Об этом я уже знала, не зря же она посылала меня и Егорку собирать то одну, то другую траву. А по осени, когда носом хлюпать начала, а ночью жар случился, Мирела отпоила меня горьким отваром. Утром только слабость в теле осталась. Отлежалась денек и на том моя хворь закончилась. Не знаю, как кто, а я радовалась, что Мирела останется с нами.
Зора заранее беспокоилась, чтобы бабушка была хорошо пристроена. Знала, что дядька Петр считает меня за дочь, а значит, еда и досмотр получше. И когда родится дитя, будет бабушке развлечение, чтобы меньше тосковала о внучке, а мне от того полезная помощь.
Холм, на котором стояли каменные идолы, я нашла в первый же день. Чтил местный люд Богов, а потому мой моток шерстяных ниток, принесенный в дар Вечной Ткачихе, показался мне совсем уж бедным подношением. Немного подумав, я сняла с себя серьги. Пусть они были неприметные, но дорогие как память – все, что осталось от отца с матерью.
Богиня оценила дар. Огонь в чаше взметнулся высоко, и к моим ногам выкатился новый оберег. Я подняла его и поняла, что в этот раз богиня подкинула мне оберег, называемый Рожаницей. Такой же был у моей мамы. Вспомнились ее слова, поучающие меня с сестрой, что каждая женщина должна привести в этот мир не меньше девяти детей. Тогда она выполнит священную обязанность перед Родом. А если получится шестнадцать родить – то отдаст материнский долг перед всеми Богами. Потеря любимого ограничила меня в счастье иметь много детей.
В город я выходила вместе с женщинами рома. Гадала людям по руке, стерегла Зорьку, когда та срезала кошели во время выступления скоморохов. Все в Граде мне казалось интересным и новым. Поразил колокол – самый большой, какой я только видела. Он в лучах редкого в зимнее время солнца горел золотом. Впечатлили каменные палаты – богатые, высокие и недоступные для простого человека. Видела и здешнего князя – статного мужчину с видом строгого хозяина, осматривающего свои владения. Дружина его была крепкой и сытой, кони холеные, секиры и копья начищены до блеска. Все соблюдалось в порядке, что говорило о крепкой хозяйской руке.
– Когда же появится твой жених? Мы уже месяц в Граде, а его все нет, – спросила я как–то Зорьку, видя, как та перебирает свою нехитрую одежду и увязывает в новый платок.

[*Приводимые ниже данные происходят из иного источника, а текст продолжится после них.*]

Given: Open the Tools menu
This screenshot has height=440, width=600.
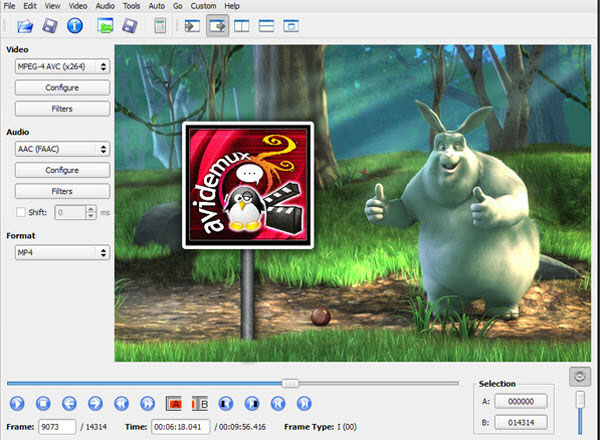Looking at the screenshot, I should (x=131, y=6).
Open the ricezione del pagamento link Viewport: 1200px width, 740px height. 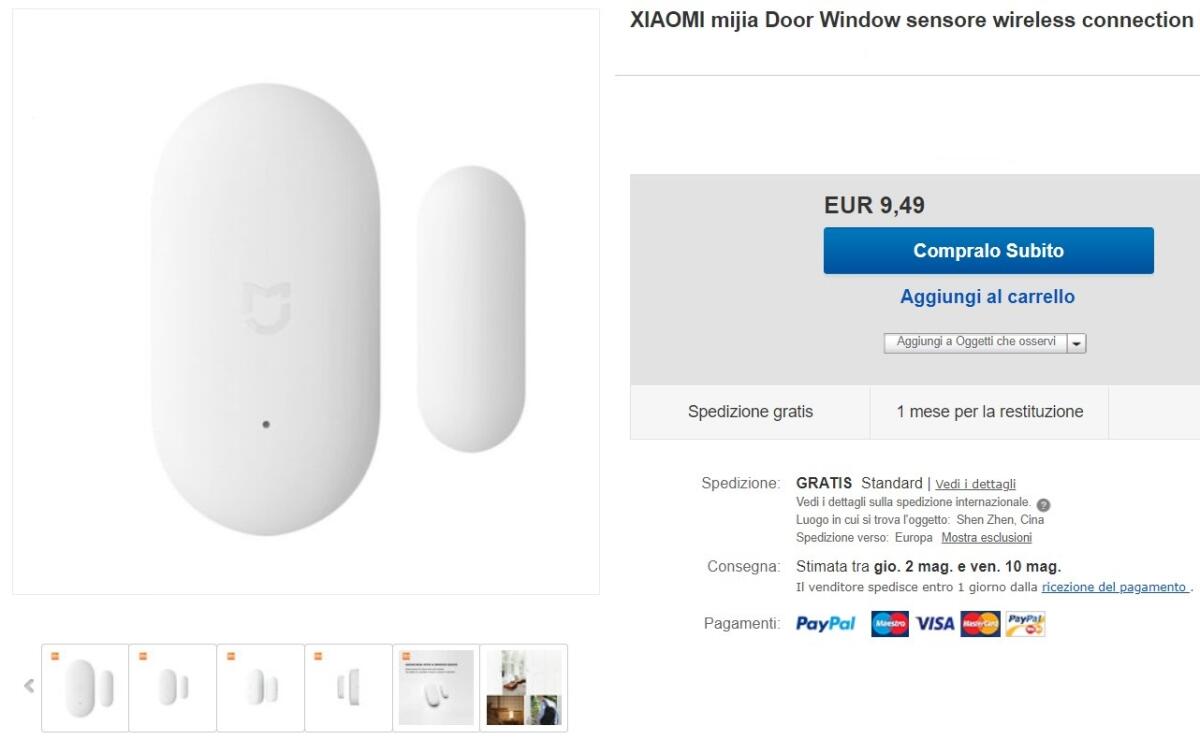1111,586
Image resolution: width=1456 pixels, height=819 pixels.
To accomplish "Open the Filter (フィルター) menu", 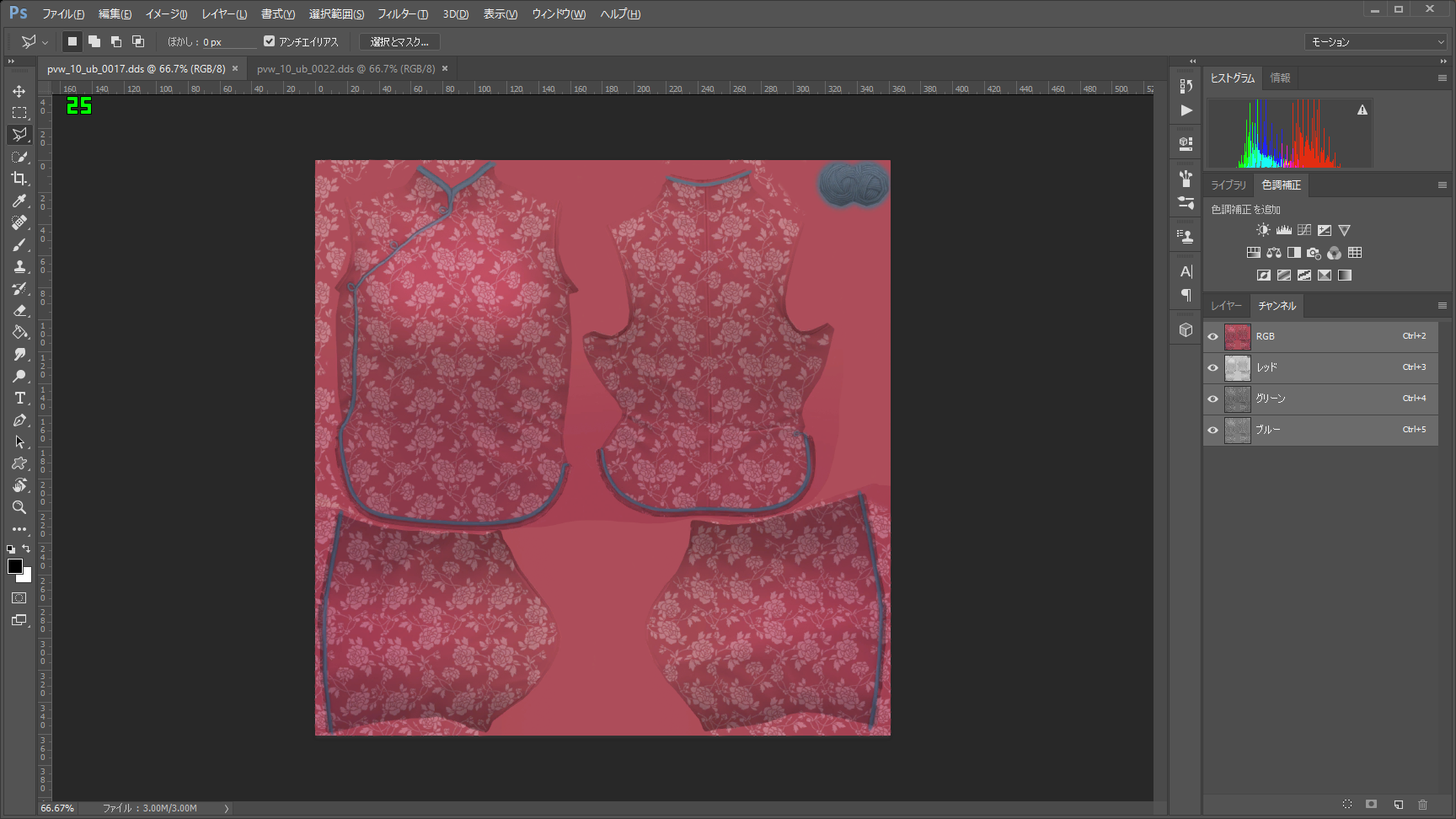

– Скоро. Обещался к Коляде прибыть, – Зора откинула в сторону старую юбку.
Ее тут же подцепила Мирела, буркнув, что та хоть и худая, на пеленки пойдет. Я закусила губу. До родов осталось чуть больше двух месяцев, а я сборами вещичек для новорожденного даже не озаботилась. Была бы жива мама, она постаралась бы, а тут придется самой побегать.
Я вытащила кошелек и пересчитала накопленное. Денег было немного. Хоть и дал мне дядька Петр вещи, оставшиеся от его дочери, все равно пришлось докупить кое–что из теплого. В этот момент в комнату заглянула одна из женщин нашего маленького табора. Позвала Мирелу к занедужившему ребенку. Старуха кряхтя поднялась с пола и, взяв узелок с травами, пошлепала в другой конец коридора. Дети часто хворали. Холод и плохая одежда не способствовали крепкому здоровью.
– На, возьми, – сидящая среди тряпья Зора протянула мне золотое монисто. В лицо мне не смотрела.
– Зачем? – я удивилась. Чтобы рома да расстались с золотом?
– Купишь малышу люльку. Пусть будет подарок от его тетки. Мы же с тобой как сестры?
– Конечно, сестры, – я убрала руки за спину. – Спасибо большое, но я не возьму. Тебе самой пригодится. Зачем разбазаривать приданое?
Зора подняла на меня глаза, и я увидела, что в них блестят слезы. Я села рядом и обняла.
– Что с тобой? Почему плачешь? – спросила шепотом. Мимо открытой двери туда–сюда шастали женщины и бегали дети.
– Не хочу уходить. Сердце болит, чует смерть.
– Чью? – поняв, что будет серьезный разговор, я поднялась и прикрыла дверь.
– Свою.
– Отчего такие мысли? – изумилась я.
– Чужой табор, грубый муж. Забьет меня за дерзость и любовь к свободе. А я покорной быть не хочу и не умею.
Она вздохнула и шумно высморкалась в одну из тряпок.